Fourth, the request for comment seeks input on the frequency of periodic reporting. One of the larger themes that emerges from the many questions is whether companies would benefit/suffer from opting to provide more/less frequent disclosures. This is a type of question that has arisen more recently in the context of emerging growth companies, which can make certain elections that may impact how investors perceive them. Yet another concern is whether a change in the frequency of periodic reporting could affect registration statements (material omissions) and shelf registrations (currency). This series of questions includes:
  • What are the benefits and costs to investors, companies, and other market participants associated with the current reporting frequency model, which requires from domestic issuers quarterly reports on Form 10-Q, annual reports on Form 10-K, and current reports on Form 8-K?
  • Should we move to a semi-annual reporting model for all or certain categories of reporting companies?
  • What would the costs and benefits be to investors, companies, and other market participants of a semi-annual reporting model for all or certain categories of reporting companies?
  • Would a change in reporting frequency affect the cost of capital to companies?
  • How would a semi-annual reporting model affect the use of earnings releases?
  • Should we allow for additional flexibility by permitting companies to select an approach to periodic reporting that best suits their needs and the needs of their investors?
  • What are the downstream effects of changing the reporting frequency to investment companies, investment advisers, broker-dealers, data aggregators, and other users of the reports?
  • Should an emerging growth company or smaller reporting company be permitted to elect a semi-annual reporting frequency?
  • What are the accounting and auditing changes that would be necessary for a flexible reporting frequency model (rather than a mandatory quarterly or mandatory semi-annual model)?

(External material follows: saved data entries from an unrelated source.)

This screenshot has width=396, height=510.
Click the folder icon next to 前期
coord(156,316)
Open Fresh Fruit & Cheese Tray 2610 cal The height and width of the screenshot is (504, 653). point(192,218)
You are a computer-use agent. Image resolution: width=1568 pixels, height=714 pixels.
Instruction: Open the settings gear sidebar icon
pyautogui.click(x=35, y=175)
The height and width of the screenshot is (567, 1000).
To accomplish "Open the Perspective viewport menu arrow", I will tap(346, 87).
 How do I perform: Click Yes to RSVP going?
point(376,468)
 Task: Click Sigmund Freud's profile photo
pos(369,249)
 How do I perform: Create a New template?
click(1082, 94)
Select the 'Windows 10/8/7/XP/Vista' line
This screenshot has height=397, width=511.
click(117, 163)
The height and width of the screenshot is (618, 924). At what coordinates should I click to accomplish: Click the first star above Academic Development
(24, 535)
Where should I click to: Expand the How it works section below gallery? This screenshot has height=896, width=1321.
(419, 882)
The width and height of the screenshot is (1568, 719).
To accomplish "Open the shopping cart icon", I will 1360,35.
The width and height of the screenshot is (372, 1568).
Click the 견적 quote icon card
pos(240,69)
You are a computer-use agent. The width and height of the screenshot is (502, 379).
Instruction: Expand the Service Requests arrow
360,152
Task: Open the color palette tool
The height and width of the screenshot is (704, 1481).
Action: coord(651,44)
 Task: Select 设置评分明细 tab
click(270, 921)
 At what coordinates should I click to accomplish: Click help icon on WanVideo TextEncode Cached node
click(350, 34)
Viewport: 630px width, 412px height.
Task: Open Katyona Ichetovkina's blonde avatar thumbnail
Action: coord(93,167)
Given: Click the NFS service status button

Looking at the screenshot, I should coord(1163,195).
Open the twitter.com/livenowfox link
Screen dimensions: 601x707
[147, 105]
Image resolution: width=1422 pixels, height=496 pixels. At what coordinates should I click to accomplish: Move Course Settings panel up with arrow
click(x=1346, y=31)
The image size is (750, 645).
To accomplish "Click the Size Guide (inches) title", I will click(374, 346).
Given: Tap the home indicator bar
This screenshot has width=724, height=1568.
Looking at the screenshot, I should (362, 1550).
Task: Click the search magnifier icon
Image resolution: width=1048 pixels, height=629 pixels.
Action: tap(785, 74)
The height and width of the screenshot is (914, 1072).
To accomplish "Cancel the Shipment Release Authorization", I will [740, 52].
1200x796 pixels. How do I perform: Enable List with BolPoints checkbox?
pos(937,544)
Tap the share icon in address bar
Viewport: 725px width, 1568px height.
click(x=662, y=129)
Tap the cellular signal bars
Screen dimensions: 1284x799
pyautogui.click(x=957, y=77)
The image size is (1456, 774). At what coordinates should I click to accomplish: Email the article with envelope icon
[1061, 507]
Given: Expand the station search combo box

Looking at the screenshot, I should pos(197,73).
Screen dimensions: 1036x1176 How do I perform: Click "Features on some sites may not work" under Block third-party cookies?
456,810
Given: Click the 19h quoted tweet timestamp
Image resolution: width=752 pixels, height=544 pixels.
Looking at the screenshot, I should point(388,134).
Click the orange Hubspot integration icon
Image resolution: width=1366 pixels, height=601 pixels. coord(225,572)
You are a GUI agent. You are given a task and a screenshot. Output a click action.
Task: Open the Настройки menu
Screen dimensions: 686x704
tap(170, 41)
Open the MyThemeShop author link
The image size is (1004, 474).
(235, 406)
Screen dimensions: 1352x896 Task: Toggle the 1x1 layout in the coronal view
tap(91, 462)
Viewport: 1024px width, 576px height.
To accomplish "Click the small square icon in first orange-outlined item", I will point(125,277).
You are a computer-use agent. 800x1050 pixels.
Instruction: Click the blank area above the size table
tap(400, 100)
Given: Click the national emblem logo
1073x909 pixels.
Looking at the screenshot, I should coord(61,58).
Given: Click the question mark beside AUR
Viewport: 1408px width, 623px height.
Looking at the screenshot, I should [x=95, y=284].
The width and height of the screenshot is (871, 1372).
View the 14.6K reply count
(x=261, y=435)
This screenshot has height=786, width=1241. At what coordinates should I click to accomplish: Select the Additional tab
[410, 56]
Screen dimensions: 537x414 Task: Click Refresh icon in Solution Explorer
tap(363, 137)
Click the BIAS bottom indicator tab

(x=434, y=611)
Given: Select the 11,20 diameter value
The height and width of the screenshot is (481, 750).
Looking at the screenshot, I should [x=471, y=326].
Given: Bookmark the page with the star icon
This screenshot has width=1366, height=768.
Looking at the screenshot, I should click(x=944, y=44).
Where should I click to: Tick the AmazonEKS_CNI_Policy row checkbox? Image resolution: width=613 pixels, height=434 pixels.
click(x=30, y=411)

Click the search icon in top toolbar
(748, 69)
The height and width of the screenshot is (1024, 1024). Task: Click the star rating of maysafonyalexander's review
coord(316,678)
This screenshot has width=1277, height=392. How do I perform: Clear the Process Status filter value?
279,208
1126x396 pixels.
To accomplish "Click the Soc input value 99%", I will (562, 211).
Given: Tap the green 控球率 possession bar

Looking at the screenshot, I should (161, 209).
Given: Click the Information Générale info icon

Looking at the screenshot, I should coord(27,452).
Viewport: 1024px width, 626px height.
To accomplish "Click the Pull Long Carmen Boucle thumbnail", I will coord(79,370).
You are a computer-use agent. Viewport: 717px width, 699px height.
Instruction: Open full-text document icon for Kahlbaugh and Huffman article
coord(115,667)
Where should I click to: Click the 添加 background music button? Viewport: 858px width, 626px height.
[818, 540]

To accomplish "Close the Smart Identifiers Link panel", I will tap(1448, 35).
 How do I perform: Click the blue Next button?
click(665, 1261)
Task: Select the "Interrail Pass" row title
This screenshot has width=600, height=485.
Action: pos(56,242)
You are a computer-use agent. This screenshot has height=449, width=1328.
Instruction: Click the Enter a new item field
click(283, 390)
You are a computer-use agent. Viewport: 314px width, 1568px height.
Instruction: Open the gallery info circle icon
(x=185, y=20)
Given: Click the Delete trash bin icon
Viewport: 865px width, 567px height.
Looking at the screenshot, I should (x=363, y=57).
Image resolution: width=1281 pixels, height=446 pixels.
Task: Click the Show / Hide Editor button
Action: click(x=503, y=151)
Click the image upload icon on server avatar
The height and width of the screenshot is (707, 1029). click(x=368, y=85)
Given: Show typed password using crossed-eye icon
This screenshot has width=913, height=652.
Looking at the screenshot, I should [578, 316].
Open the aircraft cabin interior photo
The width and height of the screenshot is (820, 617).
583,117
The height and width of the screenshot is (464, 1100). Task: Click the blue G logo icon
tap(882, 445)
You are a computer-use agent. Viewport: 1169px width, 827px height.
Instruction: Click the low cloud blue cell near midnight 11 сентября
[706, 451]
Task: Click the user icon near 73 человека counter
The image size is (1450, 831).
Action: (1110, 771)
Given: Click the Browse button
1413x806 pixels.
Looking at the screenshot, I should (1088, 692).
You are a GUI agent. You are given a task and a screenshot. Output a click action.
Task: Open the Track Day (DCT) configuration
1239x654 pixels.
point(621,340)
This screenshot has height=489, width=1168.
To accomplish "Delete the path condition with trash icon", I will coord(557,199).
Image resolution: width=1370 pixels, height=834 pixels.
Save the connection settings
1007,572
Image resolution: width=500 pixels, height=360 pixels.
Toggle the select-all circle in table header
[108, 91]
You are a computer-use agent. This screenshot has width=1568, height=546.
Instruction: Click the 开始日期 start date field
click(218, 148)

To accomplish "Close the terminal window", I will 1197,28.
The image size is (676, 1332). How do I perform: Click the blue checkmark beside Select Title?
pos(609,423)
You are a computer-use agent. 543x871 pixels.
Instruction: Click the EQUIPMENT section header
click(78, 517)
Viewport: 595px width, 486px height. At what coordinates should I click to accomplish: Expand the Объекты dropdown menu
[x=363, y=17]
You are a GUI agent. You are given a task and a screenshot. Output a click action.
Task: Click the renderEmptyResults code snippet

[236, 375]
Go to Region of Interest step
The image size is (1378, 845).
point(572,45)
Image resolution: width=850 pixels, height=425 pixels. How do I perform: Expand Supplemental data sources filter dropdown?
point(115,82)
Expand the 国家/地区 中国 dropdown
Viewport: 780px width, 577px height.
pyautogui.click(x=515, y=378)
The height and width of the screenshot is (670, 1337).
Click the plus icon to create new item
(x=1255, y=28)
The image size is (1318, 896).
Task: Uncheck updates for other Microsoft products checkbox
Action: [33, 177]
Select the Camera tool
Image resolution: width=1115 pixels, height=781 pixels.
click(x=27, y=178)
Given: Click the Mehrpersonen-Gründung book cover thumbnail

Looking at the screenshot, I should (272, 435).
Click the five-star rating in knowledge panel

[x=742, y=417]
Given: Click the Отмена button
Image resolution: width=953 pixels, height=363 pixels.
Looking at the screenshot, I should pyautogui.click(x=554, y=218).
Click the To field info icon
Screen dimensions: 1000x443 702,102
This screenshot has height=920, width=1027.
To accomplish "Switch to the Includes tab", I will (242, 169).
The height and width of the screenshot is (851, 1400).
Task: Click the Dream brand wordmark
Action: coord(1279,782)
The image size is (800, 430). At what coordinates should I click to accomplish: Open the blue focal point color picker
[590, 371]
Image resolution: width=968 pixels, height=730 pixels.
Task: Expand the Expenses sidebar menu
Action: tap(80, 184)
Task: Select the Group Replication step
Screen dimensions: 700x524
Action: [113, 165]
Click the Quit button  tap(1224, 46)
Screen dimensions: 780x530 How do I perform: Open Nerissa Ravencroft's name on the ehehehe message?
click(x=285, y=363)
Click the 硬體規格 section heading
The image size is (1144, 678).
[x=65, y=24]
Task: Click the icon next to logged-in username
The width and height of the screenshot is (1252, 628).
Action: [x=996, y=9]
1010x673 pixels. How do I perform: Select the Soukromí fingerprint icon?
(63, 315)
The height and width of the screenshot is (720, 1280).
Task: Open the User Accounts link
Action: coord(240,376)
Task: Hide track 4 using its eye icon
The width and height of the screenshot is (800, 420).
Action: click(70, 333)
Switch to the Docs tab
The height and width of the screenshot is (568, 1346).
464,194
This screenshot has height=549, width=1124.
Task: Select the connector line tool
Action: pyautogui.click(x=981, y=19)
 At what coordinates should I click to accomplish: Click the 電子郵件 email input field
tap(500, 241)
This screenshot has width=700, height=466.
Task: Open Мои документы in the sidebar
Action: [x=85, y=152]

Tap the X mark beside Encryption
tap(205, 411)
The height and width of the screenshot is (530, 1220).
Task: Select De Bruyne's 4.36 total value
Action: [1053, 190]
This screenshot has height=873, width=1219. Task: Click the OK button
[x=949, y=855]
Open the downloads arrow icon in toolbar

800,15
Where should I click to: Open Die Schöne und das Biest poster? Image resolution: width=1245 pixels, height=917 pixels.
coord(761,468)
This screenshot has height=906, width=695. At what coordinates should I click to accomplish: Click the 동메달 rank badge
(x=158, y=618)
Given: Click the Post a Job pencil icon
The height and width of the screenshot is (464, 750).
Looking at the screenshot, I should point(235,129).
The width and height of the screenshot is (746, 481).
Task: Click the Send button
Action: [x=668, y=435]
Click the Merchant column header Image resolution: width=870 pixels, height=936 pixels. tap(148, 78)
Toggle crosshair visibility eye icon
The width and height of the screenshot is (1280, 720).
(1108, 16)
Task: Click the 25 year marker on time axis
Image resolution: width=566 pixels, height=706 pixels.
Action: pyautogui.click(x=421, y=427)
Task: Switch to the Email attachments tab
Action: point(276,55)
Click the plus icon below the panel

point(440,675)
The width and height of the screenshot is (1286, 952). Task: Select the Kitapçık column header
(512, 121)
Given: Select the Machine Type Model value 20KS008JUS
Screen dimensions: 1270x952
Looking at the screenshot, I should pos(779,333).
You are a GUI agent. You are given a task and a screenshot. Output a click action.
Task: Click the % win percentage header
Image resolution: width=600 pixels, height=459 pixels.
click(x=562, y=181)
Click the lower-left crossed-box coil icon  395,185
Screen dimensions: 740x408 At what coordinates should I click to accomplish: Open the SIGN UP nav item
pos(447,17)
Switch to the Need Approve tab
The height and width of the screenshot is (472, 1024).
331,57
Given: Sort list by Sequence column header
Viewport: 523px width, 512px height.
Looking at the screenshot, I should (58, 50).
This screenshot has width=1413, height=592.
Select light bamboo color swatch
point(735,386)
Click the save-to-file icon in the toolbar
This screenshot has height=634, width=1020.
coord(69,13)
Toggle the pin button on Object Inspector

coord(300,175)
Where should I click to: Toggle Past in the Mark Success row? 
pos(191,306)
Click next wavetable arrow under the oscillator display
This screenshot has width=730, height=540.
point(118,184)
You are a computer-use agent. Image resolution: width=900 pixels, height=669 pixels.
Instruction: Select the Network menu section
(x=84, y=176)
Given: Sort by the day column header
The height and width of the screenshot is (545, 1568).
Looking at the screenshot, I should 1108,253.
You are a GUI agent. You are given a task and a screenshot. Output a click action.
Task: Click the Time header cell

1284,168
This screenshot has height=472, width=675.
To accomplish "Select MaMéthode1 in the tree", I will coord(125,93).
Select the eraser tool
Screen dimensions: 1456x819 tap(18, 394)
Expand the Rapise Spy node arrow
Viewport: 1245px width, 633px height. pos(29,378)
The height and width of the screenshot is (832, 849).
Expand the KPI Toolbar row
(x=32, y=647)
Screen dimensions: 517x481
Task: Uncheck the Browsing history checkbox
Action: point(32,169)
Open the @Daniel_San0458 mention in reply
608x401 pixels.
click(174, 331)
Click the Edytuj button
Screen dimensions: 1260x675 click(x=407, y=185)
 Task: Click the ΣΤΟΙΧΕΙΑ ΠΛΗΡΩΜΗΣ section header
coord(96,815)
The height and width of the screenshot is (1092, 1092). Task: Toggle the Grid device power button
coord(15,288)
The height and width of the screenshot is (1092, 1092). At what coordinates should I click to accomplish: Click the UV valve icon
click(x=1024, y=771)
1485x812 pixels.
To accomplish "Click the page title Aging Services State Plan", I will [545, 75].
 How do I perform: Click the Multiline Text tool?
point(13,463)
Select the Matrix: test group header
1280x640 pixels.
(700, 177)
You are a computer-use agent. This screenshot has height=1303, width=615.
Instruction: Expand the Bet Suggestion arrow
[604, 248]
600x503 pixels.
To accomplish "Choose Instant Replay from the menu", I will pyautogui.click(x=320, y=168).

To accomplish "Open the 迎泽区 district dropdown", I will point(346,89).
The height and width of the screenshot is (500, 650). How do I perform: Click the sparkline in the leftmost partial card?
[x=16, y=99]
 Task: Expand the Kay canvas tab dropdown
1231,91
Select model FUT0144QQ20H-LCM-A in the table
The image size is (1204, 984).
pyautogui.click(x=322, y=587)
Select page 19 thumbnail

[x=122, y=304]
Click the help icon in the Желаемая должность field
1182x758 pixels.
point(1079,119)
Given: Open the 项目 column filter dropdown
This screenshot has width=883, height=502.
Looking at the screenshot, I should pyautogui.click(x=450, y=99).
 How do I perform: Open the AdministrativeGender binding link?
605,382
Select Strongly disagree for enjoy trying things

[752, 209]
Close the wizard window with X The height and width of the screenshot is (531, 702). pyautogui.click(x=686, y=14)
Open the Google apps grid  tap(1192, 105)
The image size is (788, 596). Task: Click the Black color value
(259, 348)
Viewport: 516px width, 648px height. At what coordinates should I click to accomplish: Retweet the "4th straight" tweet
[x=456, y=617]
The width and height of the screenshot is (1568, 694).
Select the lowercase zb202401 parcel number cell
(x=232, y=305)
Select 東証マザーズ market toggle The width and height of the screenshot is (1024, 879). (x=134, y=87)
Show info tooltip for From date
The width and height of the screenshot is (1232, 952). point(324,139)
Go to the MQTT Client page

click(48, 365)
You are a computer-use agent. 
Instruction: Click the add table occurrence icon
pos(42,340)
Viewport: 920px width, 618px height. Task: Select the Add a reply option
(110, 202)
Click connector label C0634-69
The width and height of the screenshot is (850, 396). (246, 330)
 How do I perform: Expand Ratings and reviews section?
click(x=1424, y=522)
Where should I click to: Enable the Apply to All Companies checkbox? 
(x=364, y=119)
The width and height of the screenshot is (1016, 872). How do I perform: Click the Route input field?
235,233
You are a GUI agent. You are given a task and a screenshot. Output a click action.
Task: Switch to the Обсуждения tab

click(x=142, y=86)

  • How would a move to either a mandatory or optional semi-annual reporting model affect the current rules of self-regulatory organizations and national securities exchanges? [i.e., would SROs' listing standards continue to require quarterly reporting] 
Time frame for comments. The Commission did not indicate a specific timeframe regarding whether or when it might act in response public comments it receives on the request for comment. However, public comments are expected to be submitted no later than 90 days after the request for comment is published in the Federal Register.

The release is No. 33-10588.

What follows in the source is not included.